Duosang oferece um olhar que, de certa maneira, ganha em ser visto em conjunto com Tongnian wangshi (The Time to Live and the Time to Die, 1985) de Hou Hsiao-hsien. Se a obra de Hou parte da experiência da sua família de continentais chegados a Taiwan no final dos anos 1940 e reflecte a forma como cada membro da família aprende a viver em Taiwan (e não é menos poderoso o retrato das fracturas geracionais entre o pai que vive preso à China que deixou para trás e os filhos para quem o único lar é a Formosa), o filme de Wu Nien-jen debruça-se sobre outra perspectiva, embora com uma tristeza análoga: a de uma família de taiwaneses cujo pai vive na memória do passado japonês enquanto os filhos são educados numa visão chinesa de Taiwan.
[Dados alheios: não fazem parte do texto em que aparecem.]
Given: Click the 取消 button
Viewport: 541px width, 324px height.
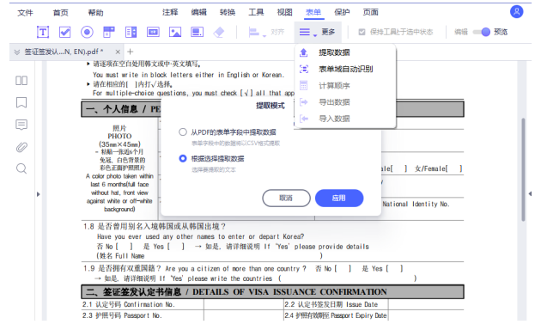Looking at the screenshot, I should 286,198.
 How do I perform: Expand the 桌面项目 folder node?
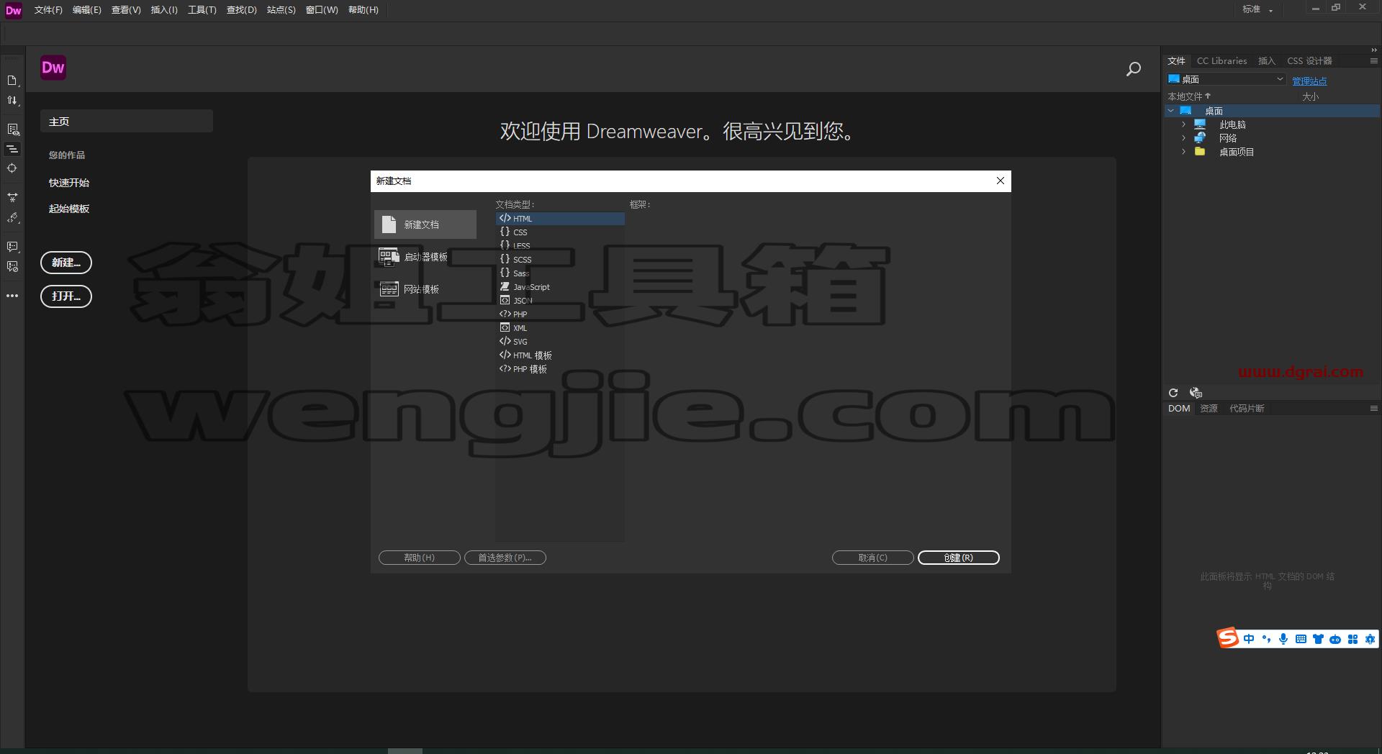tap(1183, 152)
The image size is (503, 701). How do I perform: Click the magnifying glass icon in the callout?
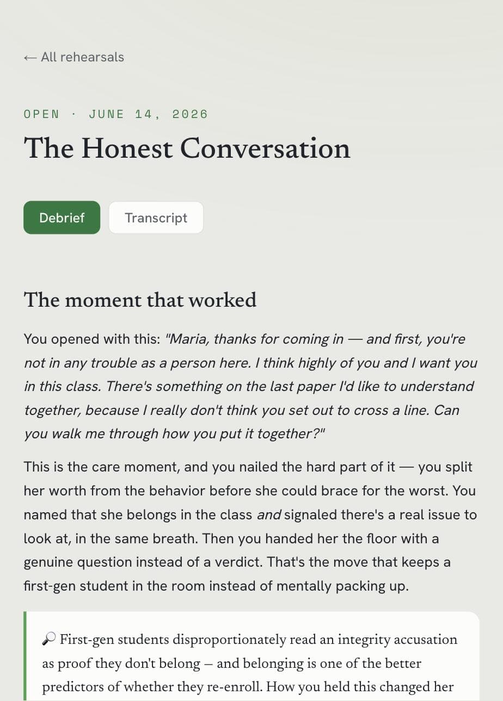click(49, 640)
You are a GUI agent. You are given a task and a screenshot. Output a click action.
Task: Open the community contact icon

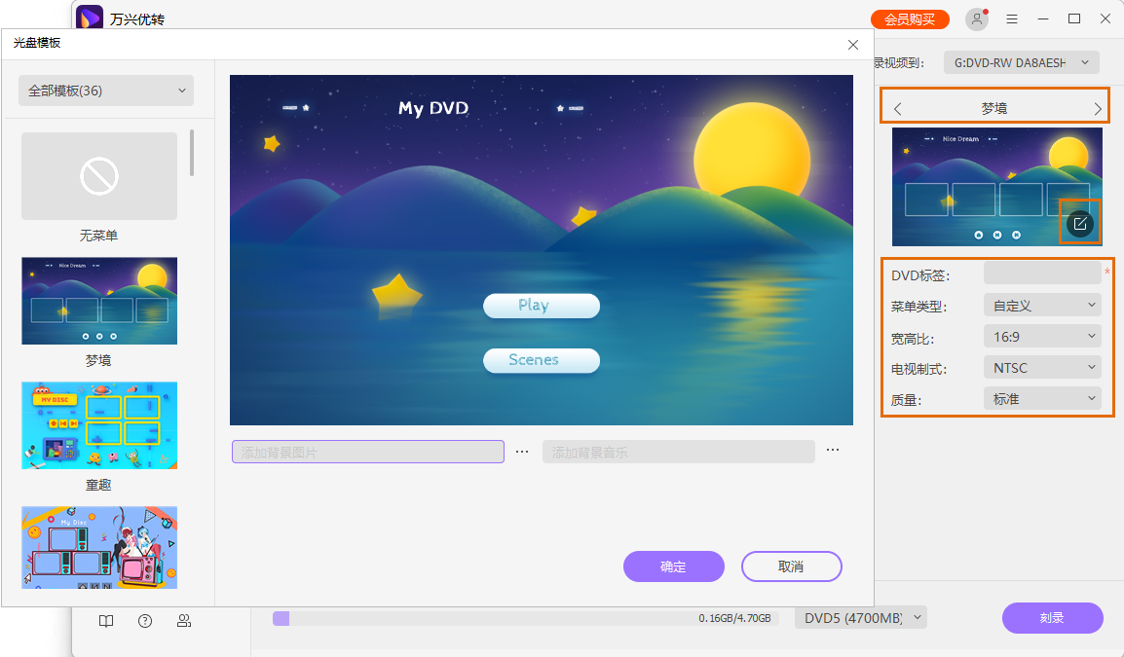[x=184, y=620]
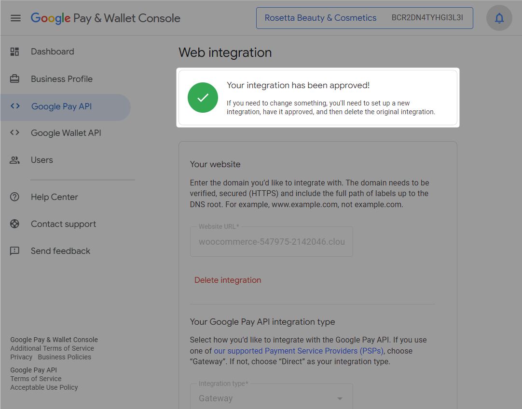The image size is (522, 409).
Task: Click the Dashboard sidebar icon
Action: click(x=14, y=52)
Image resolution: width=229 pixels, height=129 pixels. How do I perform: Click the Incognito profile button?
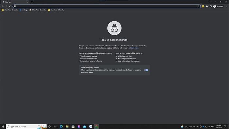(218, 6)
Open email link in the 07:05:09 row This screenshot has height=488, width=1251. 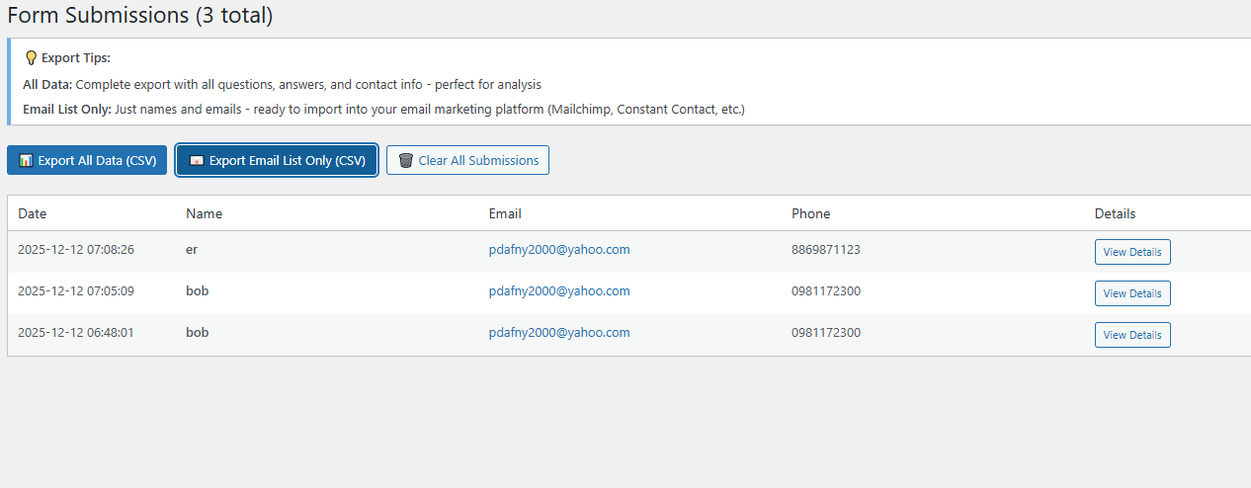[558, 291]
O que ambos os filmes mostram, no seu retrato desse espaço, natural e humano, é Taiwan e como a ilha se tornou um refúgio de sonhos desfeitos, de memórias dolorosas e de experiências de vida problemáticas, que, no entanto, se tornaram as bases da criação de algo novo, uma força de sobrevivência quando não há mais nada a fazer senão continuar. É nessa experiência de deslocação e restabelecimento que está uma das chaves da plural identidade taiwanesa que o Cinema Novo captou como nunca até então.